# Exercise objective:
Until you reach the line containing "is (412, 940).", reproduce each line of the listing exactly, please, and include that line as well.

━━━━━━━━

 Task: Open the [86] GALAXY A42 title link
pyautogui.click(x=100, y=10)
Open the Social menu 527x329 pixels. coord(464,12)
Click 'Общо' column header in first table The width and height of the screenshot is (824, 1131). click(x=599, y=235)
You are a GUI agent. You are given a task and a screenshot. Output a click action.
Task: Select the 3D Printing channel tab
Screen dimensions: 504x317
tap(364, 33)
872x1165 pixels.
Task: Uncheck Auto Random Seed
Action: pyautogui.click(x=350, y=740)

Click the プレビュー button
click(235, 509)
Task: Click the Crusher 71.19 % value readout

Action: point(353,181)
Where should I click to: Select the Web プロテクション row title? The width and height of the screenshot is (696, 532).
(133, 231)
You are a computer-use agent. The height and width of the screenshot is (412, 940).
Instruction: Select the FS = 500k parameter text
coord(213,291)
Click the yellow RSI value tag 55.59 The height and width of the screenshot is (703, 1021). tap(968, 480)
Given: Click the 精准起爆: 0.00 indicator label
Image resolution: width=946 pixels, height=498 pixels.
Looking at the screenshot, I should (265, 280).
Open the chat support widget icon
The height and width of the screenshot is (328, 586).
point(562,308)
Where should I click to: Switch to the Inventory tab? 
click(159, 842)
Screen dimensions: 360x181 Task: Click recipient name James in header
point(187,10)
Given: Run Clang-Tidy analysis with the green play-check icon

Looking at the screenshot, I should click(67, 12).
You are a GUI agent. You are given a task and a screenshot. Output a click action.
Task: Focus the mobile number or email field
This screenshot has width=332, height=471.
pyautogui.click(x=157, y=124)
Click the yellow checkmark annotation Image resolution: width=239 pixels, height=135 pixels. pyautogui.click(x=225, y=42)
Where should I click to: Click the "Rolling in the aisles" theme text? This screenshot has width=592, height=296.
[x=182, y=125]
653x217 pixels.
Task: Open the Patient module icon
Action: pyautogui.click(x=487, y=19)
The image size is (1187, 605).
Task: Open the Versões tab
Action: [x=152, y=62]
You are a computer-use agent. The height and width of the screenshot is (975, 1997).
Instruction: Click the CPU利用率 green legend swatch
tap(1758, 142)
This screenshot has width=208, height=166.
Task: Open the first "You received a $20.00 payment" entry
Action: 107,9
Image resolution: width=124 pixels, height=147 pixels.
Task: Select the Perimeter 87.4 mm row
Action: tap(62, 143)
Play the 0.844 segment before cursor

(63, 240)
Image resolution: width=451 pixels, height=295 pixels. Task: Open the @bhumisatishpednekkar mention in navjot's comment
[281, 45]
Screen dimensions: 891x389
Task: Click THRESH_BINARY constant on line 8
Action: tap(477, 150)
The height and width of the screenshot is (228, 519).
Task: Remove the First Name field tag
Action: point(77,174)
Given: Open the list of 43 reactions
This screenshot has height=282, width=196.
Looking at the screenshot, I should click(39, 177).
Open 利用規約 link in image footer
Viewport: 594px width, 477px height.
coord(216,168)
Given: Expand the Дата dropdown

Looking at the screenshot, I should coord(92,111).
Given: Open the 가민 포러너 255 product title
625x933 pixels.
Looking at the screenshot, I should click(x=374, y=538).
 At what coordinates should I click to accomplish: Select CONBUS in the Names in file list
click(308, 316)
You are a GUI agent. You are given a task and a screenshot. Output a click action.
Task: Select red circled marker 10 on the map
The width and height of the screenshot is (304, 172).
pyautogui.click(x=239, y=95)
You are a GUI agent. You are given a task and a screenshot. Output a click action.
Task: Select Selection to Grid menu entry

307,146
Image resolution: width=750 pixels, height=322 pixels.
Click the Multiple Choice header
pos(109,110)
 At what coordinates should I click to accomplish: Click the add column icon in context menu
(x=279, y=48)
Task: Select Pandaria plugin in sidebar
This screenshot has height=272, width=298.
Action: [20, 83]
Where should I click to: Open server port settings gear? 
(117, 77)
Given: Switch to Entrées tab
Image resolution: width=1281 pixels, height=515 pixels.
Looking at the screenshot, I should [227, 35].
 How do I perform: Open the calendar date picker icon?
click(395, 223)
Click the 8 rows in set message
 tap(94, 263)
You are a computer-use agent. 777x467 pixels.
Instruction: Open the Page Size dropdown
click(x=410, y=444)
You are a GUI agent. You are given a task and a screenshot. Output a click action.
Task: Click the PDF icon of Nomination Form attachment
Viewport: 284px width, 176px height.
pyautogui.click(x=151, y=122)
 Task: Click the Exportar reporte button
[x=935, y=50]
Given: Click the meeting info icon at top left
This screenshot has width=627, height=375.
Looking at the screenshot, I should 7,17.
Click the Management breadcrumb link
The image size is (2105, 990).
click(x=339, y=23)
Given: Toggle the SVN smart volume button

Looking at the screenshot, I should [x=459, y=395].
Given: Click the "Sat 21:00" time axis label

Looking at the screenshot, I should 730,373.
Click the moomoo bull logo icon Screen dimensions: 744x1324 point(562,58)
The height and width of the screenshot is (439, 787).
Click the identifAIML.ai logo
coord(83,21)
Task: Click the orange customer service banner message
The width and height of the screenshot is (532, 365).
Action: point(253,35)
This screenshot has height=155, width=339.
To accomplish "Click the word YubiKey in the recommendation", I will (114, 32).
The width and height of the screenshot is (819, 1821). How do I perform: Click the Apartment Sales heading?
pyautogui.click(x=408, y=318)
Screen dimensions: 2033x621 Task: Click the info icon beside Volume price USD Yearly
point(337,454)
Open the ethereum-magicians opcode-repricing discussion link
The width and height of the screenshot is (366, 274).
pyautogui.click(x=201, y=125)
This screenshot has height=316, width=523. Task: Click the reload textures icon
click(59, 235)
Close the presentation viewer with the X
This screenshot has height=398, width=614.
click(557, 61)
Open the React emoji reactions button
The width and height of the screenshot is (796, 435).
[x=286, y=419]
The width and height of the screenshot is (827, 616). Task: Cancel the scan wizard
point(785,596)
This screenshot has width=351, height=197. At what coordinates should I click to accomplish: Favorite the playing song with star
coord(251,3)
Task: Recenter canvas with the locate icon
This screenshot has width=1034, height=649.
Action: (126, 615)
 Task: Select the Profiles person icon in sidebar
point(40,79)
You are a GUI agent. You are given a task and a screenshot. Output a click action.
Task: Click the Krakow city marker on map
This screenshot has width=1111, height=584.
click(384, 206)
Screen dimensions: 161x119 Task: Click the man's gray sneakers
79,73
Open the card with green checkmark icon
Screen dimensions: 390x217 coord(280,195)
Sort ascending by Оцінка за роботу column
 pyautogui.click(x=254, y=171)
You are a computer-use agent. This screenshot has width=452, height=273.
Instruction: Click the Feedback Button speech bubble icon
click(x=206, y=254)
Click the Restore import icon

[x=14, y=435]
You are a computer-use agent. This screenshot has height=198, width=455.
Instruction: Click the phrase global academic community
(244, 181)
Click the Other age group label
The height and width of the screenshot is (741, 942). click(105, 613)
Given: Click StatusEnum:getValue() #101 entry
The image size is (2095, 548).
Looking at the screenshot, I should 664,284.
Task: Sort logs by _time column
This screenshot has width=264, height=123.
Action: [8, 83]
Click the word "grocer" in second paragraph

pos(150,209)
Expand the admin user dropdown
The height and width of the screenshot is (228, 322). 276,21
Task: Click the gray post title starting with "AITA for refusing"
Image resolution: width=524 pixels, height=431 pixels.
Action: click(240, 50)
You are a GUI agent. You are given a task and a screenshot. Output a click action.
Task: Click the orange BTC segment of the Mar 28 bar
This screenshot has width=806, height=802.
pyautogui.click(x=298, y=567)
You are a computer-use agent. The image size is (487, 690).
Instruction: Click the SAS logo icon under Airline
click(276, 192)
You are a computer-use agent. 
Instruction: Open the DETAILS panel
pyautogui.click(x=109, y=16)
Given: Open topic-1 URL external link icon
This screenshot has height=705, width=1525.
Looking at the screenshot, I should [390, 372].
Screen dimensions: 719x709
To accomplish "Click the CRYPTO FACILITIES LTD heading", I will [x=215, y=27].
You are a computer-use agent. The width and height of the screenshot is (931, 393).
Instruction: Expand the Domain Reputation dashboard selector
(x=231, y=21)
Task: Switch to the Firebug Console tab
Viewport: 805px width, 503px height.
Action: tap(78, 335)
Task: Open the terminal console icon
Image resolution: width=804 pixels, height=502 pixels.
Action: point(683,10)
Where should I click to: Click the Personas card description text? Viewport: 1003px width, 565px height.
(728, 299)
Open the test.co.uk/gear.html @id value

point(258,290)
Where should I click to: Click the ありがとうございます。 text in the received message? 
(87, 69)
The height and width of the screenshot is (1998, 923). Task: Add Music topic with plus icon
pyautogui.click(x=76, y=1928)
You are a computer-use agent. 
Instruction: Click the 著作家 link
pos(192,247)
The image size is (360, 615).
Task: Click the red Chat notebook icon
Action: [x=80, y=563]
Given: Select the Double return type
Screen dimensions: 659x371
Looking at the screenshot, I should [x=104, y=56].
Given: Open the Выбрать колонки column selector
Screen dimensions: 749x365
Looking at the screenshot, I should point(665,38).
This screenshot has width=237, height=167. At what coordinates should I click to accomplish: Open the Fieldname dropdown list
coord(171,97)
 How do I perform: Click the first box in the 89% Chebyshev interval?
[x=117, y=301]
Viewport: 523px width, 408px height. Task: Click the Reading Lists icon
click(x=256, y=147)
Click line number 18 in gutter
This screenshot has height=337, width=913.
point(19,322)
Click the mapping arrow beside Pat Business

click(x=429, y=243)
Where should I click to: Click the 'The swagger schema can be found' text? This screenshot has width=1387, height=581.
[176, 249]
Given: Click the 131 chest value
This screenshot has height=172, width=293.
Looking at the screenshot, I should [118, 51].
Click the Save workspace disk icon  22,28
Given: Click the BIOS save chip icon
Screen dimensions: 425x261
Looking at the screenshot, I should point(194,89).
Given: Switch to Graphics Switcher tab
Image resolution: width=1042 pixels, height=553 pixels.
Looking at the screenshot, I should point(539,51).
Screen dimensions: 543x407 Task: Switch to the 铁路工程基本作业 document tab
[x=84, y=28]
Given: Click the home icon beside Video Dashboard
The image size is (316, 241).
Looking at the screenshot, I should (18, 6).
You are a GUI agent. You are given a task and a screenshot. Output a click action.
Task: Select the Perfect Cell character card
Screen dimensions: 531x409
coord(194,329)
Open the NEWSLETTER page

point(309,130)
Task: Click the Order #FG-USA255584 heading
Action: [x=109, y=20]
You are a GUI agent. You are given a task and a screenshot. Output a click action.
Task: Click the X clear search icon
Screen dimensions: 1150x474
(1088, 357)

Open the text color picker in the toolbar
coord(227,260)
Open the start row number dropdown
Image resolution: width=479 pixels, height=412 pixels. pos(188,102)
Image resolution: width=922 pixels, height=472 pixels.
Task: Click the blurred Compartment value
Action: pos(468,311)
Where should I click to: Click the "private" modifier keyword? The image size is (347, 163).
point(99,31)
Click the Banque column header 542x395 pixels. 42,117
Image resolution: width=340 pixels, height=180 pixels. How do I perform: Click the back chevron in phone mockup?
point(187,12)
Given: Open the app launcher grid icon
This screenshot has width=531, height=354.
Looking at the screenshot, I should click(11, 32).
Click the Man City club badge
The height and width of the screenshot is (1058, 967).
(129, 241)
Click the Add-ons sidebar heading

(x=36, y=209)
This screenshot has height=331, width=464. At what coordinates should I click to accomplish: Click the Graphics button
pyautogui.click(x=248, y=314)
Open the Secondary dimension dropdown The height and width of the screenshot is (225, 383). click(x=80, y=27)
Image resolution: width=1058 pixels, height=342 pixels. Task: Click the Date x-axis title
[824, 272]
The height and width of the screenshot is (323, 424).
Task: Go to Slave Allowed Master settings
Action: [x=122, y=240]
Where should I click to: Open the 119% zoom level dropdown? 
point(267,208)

━━━━━━━━

# Exercise answer:
 Task: Open the [86] GALAXY A42 title link
pyautogui.click(x=100, y=10)
Open the Social menu 527x329 pixels. coord(464,12)
Click 'Общо' column header in first table The width and height of the screenshot is (824, 1131). click(x=599, y=235)
You are a GUI agent. You are given a task and a screenshot. Output a click action.
Task: Select the 3D Printing channel tab
Screen dimensions: 504x317
tap(364, 33)
872x1165 pixels.
Task: Uncheck Auto Random Seed
Action: pyautogui.click(x=350, y=740)

Click the プレビュー button
click(235, 509)
Task: Click the Crusher 71.19 % value readout

Action: point(353,181)
Where should I click to: Select the Web プロテクション row title? The width and height of the screenshot is (696, 532).
(133, 231)
You are a computer-use agent. The height and width of the screenshot is (412, 940).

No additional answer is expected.